Mientras la mayoría de pensiones en España se revalorizan cada año según el IPC, existe un colectivo de pensionistas que está experimentando aumentos mucho más elevados. Se trata de quienes reciben la pensión no contributiva, una prestación dirigida a personas mayores que no han cotizado lo suficiente para acceder a una pensión contributiva una vez se han retirado de la vida laboral.

En los últimos años, el Gobierno ha aplicado incrementos extraordinarios a estas prestaciones con el objetivo de mejorar la situación económica de los pensionistas con menos ingresos. Estas subidas se han sumado a la revalorización anual habitual, lo que ha provocado que algunos beneficiarios vean aumentos bastante superiores al del resto de pensiones.
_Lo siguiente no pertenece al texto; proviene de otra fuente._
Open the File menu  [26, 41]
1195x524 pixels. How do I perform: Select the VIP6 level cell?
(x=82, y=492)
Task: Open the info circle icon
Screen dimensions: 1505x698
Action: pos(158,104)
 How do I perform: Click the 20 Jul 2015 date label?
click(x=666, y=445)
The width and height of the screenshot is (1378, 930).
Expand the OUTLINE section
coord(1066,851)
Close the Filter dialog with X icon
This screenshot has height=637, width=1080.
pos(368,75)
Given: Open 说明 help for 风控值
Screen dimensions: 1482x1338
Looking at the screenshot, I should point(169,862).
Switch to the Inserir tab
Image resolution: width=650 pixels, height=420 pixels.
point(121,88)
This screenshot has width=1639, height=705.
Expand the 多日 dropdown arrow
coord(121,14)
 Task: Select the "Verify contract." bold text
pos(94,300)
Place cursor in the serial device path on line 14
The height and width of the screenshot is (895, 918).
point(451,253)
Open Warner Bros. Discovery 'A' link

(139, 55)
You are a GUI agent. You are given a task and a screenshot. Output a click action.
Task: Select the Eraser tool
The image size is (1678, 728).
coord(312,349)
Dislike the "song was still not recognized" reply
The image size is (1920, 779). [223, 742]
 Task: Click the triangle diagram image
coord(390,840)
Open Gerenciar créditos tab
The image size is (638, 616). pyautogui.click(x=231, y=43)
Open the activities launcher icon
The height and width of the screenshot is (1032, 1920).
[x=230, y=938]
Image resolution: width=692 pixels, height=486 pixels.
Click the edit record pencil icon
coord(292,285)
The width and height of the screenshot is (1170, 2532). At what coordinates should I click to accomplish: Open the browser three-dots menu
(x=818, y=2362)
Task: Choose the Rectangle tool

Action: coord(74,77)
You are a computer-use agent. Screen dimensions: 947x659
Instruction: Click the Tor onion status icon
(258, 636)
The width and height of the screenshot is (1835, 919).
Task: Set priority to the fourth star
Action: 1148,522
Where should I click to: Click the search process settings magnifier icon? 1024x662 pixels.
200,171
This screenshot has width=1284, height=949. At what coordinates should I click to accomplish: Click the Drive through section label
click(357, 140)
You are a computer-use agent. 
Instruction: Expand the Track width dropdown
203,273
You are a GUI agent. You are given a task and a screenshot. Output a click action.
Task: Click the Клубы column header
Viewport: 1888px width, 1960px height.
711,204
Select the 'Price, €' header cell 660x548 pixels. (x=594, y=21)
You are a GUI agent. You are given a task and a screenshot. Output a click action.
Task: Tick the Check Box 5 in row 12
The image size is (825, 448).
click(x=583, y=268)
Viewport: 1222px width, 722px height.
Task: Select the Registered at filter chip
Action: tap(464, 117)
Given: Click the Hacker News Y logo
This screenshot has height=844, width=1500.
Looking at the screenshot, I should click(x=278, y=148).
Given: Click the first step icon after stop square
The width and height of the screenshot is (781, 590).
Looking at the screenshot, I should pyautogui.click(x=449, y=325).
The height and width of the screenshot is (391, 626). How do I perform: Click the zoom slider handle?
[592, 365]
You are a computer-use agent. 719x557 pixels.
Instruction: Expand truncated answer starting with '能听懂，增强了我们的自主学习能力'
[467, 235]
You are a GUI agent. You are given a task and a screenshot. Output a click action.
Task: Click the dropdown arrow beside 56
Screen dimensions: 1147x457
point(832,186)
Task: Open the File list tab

Las pensiones que más están subiendo

Las pensiones no contributivas, gestionadas por el IMSERSO, son las que están registrando los mayores incrementos. Estas prestaciones están destinadas a personas mayores de 65 años que no han podido cotizar lo suficiente a la Seguridad Social y que además tienen ingresos muy limitados.

Un jubilado en una cafetería.  Jeff Sheldon / Unsplash
Un jubilado en una cafetería. Jeff Sheldon / Unsplash

Durante 2024 y 2025 estas pensiones ya experimentaron subidas importantes. En 2026 se mantiene esa tendencia con un nuevo incremento que, en algunos casos, supera el 10% respecto a la cuantía del año anterior. El objetivo de estas subidas es acercar el importe de la pensión no contributiva a un nivel considerado mínimo para cubrir necesidades básicas y evutar que las personas vivan en condiciones de precariedad.

El objetivo pasa por alejarse del umbral de pobreza

El Gobierno ha fijado como referencia aproximar estas pensiones al 75% del umbral de pobreza, una medida pensada para reducir la vulnerabilidad económica de este colectivo. Las personas que reciben estas prestaciones suelen tener pocos recursos y dependen casi exclusivamente de esta ayuda para cubrir sus gastos básicos. Por lo que se busca que queden más protegidos.

Por ese motivo, las pensiones no contributivas se han convertido en las que más están creciendo dentro del sistema público. Mientras otras pensiones se actualizan principalmente según el IPC, estas incorporan incrementos adicionales destinados a mejorar su nivel. Como resultado, muchos beneficiarios están viendo cómo su pensión aumenta más de un 10% en comparación con el año anterior, algo que no ocurre en la mayoría de prestaciones del sistema.